I have seen them more on the road (where 10 mph might be a better speed) than on the pavement.
That said, in some cases, at least, it's one less person driving. I'd far rather see people doing dodgy stuff at 8 mph than 50!
I feel that you lads have missed the point I was trying to make. That point is that technologies often afford the users the opportunity to be inconsiderate. Worse, in many cases they encourage or even demand that the user be inconsiderate.
I'm not a lad. That beside the point, technology does not change whether people are inconsiderate. There will *always* be a small minority of people who are inconsiderate. Some of them will find ways to be dangerously so.
Cugel wrote:It's just a matter of degree between a gun and a mobility scooter (or even a lawnmower). Their designs includes elements & aspects that allow those inconsiderate nuisances amongst us to amplify their annoying or even dangerous habits via the technology being used.
I do not accept that it is a matter of degree between a gun and a mobility scooter. A gun is designed to harm people and animals. A mobility scooter is designed as a mode of transport, and a relatively slow one at that. The likelihood of someone on a mobility scooter killing another person is tiny. I won't say that it is impossible, but I have never heard of it happening.

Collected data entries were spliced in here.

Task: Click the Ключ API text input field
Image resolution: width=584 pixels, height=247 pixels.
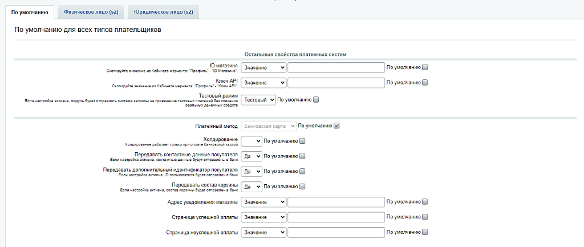Action: [x=336, y=83]
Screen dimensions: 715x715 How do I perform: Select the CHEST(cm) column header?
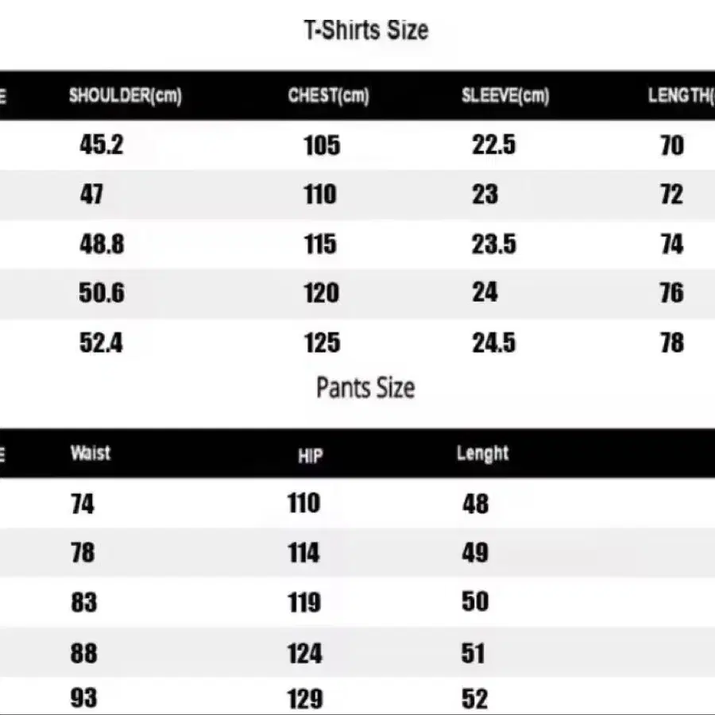point(328,95)
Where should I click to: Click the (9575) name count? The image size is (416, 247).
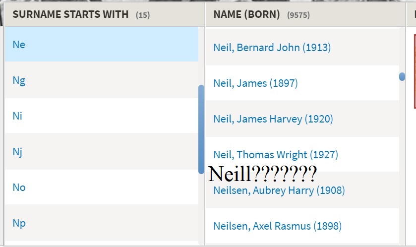(x=298, y=15)
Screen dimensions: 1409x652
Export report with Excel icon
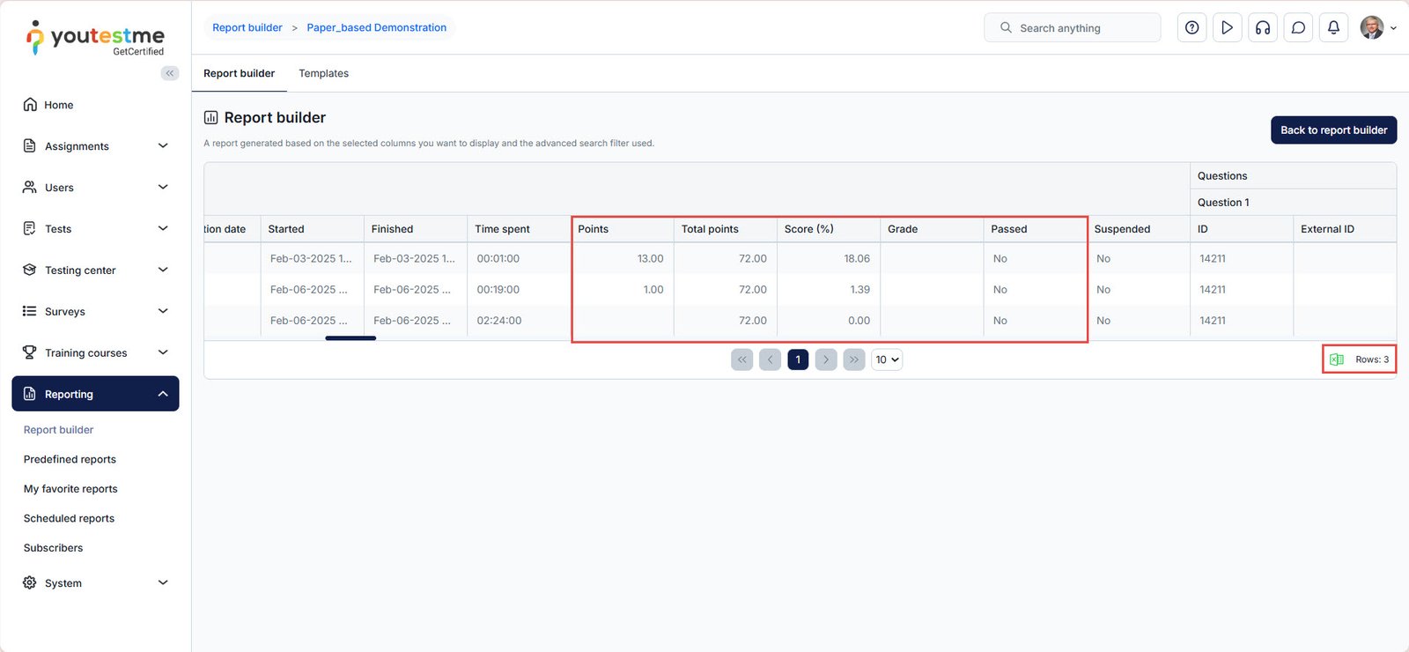(1336, 359)
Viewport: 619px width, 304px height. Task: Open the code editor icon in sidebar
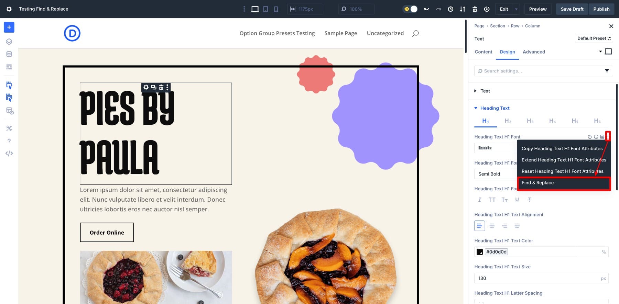[9, 154]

Yes, they have some capability to do harm, but it's quite small compared to a gun or an automobile, and they serve a useful purpose.
If the UK had better facilities for vulnerable users, I doubt any mobility scooter users would be charging along a narrow pavement.

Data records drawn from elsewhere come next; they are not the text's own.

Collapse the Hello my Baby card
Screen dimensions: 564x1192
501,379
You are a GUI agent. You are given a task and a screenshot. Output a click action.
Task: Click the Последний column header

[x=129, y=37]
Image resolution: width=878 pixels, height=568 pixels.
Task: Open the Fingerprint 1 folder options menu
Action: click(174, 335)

Cugel wrote:Given the experience in Holland with super-charged electric bikes, there's a case to be made for stricter control of those.
What experience? What case for stricter control, and where?
Cugel wrote: I wouldn't do that for bicycles because bicycle damage on pedestrians is far less.
The damage inflicted on pedestrians by mobility scooters is smaller, yet.
Honestly, I'd rather just say that personal transport has to change radically. Maybe it should weigh no more than 50 kilos, or something like that. There's no point in hauling around 2 tonnes of metal and plastic to carry 20 kilos of groceries, or a couple of kids home.
There will always be people who will argue that we *need* cars of some sort, to take elderly parents to the doctor, to do this or that. And yes, some vehicles probably are needed. To remove large personal transport, we need more companies to deliver and collect, and more doctors to visit their patients, and much better community and public transport, and help for elderly and disabled people so they don't become trapped in their homes. Plumbers, carpenters, electricians, and others still need to be able to take their tools with them. But there are ways to manage all of these things without making a two-car family into a measure of success.
“In some ways, it is easier to be a dissident, for then one is without responsibility.”